*Prompt a:* In the records, substitute "Removed" for "Eliminated" across the stretch from the start of the records through the line containing "8 (50, 472)", and give those lines again with nothing else altered.

*Source passage:*

○ ○ ○

2.3 Sample characterisation

The morphology of the prepared samples was investigated by a field emission scanning electron microscope (FEI Quanta FEG250) equipped with a secondary ET detector and with the beam accelerating voltage kept at 10 kV. The optical properties of the nanostructures were inspected using a UV–vis spectrophotometer (Lambda 35, Perkin-Elmer) equipped with a diffuse reflectance accessory. The spectra were registered in the range of 300–1000 nm with a scanning speed of 60 nm/min. The crystal structure of the 10AuCu sample was verified by X-ray diffraction over the range of 20–80 degrees using a Bruker 2D Phaser diffractometer with CuKα radiation and an XE-T detector. The Raman spectra were recorded by means of a confocal micro-Raman spectrometer (InVia, Renishaw) with sample excitation by an argon ion laser emitting at 514 nm and operating at 50% of its total power. The chemical nature of the samples was studied by an X-ray photoelectron spectroscope (Escalab 250Xi, ThermoFisher Scientific) with a monochromatic AlKα source. The high resolution spectra of Au4f, Cu2p, Ti2p, and O1s for the 10AuCu electrode were captured. The electrochemical and photoelectrochemical properties were measured using an AutoLab PGStat 302 N potentiostat–galvanostat in the three-electrode assembly, where the titanium substrate modified by gold–copper structures was the working electrode (WE), Ag/AgCl/0.1 M KCl served as the reference electrode (RE), and a Pt mesh was the counter electrode (CE). Cyclic voltammetry and linear voltammetry measurements were carried out in deaerated 0.1 M NaOH electrolyte. The cyclic voltammetry (CV) curves were registered within the range from − 0.5 towards + 0.5 V with a scan rate of 50 mV/s, while the linear voltammetry (LV) scans were performed across a wider potential range from − 0.8 to + 0.8 V with a scan rate of 10 mV/s. The LV curves were recorded in the dark and under illumination with a xenon lamp (LOT-QuantumDesign GmbH) as a light source. The chronoamperometry measurements (CA) under chopped light were performed at + 0.3 V during 200 s. The 3D map of the photocurrent density was registered by photoelectric spectrometer (Instytut Fotonowy) equipped with Xe lamp 150 W. The curves were recorded at the potential range from − 0.8 to + 0.8 V and wavelengths from 300 to 700 nm. The measurement was carried out in 0.1 M NaOH solution in three-electrode system where 10AuCu electrode was the WE, Ag/Ag/AgCl/0.1 M KCl was the RE, and Pt wire served as the CE.

○ ○ ○

*Prompt b:*
Please answer these questions from the passage on sample characterization:
(i) At what voltage was the electron beam's accelerating voltage kept?
(ii) At what wavelength does the argon ion laser emit?
(iii) At what potential were the chronoamperometry measurements performed?

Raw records
○ ○ ○

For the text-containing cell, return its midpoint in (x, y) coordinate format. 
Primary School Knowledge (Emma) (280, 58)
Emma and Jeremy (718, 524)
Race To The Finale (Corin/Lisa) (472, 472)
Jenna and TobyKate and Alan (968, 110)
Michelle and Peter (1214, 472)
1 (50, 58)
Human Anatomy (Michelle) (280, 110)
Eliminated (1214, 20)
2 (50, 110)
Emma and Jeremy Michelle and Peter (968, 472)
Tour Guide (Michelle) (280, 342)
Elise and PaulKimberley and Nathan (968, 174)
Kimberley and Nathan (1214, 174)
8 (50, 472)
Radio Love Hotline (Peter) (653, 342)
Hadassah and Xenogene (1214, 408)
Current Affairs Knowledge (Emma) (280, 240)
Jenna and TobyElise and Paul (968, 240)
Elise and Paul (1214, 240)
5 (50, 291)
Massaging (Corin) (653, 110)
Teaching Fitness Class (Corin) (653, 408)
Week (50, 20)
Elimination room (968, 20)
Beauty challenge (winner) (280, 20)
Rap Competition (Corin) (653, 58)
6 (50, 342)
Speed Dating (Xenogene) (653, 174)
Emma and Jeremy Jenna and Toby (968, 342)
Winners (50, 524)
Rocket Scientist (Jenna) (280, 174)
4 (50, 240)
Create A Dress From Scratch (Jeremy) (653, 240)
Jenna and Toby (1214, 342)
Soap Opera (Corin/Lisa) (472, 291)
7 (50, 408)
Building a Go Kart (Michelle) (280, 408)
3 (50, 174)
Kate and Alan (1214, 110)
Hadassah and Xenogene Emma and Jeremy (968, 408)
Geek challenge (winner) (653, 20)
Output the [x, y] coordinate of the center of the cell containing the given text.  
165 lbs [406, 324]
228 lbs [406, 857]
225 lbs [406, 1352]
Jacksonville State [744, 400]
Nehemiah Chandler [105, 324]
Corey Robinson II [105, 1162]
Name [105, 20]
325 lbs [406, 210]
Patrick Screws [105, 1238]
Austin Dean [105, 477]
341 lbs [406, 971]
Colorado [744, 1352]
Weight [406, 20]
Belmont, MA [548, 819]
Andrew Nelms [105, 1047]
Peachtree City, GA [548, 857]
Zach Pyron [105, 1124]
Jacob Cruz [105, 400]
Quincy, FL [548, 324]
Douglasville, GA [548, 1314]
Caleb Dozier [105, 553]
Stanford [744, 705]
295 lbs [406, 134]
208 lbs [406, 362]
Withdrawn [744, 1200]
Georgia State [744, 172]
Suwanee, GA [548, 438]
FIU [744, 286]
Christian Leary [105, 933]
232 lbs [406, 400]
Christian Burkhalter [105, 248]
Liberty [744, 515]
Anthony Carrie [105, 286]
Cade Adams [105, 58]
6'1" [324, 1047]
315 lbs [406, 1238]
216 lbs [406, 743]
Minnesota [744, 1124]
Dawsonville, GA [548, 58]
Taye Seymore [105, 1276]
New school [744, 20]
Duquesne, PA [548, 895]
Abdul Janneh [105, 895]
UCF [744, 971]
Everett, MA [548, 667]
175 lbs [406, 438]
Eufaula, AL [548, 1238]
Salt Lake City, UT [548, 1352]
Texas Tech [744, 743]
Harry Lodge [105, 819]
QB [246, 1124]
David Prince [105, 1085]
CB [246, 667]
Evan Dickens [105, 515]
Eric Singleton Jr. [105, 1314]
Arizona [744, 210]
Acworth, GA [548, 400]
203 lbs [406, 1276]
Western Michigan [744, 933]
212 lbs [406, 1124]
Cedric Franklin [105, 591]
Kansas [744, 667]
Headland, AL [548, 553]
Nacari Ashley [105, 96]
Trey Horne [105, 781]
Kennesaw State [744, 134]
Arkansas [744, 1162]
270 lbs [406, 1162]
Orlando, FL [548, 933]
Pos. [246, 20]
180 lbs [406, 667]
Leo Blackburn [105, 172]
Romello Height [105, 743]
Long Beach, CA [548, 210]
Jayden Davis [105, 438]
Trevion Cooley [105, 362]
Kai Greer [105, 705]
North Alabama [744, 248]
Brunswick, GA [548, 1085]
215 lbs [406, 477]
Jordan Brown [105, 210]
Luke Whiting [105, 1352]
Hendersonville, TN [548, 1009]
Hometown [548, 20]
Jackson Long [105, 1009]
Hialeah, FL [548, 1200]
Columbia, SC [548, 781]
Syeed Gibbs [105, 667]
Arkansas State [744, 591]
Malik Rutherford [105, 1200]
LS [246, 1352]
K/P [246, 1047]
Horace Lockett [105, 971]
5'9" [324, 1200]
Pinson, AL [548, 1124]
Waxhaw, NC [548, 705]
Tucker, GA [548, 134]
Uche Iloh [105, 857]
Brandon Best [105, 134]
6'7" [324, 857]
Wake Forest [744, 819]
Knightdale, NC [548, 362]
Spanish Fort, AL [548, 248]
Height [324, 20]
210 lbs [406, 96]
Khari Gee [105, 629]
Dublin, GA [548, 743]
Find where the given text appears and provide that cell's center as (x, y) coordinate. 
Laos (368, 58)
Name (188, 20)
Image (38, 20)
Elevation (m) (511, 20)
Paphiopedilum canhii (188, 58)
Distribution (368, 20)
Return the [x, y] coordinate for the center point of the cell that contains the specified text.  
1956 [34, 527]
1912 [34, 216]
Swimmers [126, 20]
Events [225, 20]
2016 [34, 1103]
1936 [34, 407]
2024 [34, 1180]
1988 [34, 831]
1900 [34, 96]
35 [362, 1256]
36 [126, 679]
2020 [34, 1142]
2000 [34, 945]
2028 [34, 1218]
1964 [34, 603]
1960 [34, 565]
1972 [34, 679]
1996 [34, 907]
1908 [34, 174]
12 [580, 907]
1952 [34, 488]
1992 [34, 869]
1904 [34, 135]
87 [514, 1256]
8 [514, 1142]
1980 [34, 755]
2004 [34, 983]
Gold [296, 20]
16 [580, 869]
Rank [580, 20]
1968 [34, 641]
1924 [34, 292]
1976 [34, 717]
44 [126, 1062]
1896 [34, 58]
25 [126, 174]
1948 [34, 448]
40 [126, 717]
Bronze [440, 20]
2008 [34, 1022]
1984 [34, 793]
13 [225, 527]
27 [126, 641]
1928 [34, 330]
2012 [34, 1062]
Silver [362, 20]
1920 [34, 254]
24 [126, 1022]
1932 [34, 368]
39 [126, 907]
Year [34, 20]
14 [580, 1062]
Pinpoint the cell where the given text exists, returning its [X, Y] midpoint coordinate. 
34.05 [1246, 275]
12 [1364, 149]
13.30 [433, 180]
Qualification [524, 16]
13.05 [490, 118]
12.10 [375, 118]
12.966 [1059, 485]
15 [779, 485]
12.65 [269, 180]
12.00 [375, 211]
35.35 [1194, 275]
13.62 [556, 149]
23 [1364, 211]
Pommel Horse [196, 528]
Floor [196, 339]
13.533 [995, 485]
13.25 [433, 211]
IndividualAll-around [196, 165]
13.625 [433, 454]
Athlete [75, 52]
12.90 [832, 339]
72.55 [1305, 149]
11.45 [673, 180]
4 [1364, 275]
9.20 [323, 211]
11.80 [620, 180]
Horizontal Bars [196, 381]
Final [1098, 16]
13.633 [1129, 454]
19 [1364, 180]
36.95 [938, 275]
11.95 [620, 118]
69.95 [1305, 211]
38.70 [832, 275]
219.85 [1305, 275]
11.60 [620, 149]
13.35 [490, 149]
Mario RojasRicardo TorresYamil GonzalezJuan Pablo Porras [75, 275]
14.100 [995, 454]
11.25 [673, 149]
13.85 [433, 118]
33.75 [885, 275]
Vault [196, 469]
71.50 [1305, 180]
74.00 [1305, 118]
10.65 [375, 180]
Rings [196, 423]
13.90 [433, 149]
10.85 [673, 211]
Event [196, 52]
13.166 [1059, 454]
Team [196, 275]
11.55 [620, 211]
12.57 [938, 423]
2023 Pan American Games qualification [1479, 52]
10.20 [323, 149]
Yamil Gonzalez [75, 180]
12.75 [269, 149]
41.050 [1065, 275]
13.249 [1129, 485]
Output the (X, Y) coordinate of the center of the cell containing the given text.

○ ○ ○

*Full response a:*
For the text-containing cell, return its midpoint in (x, y) coordinate format. 
Primary School Knowledge (Emma) (280, 58)
Emma and Jeremy (718, 524)
Race To The Finale (Corin/Lisa) (472, 472)
Jenna and TobyKate and Alan (968, 110)
Michelle and Peter (1214, 472)
1 (50, 58)
Human Anatomy (Michelle) (280, 110)
Removed (1214, 20)
2 (50, 110)
Emma and Jeremy Michelle and Peter (968, 472)
Tour Guide (Michelle) (280, 342)
Elise and PaulKimberley and Nathan (968, 174)
Kimberley and Nathan (1214, 174)
8 (50, 472)

*Full response b:*
(i) 10 kV
(ii) 514 nm
(iii) + 0.3 V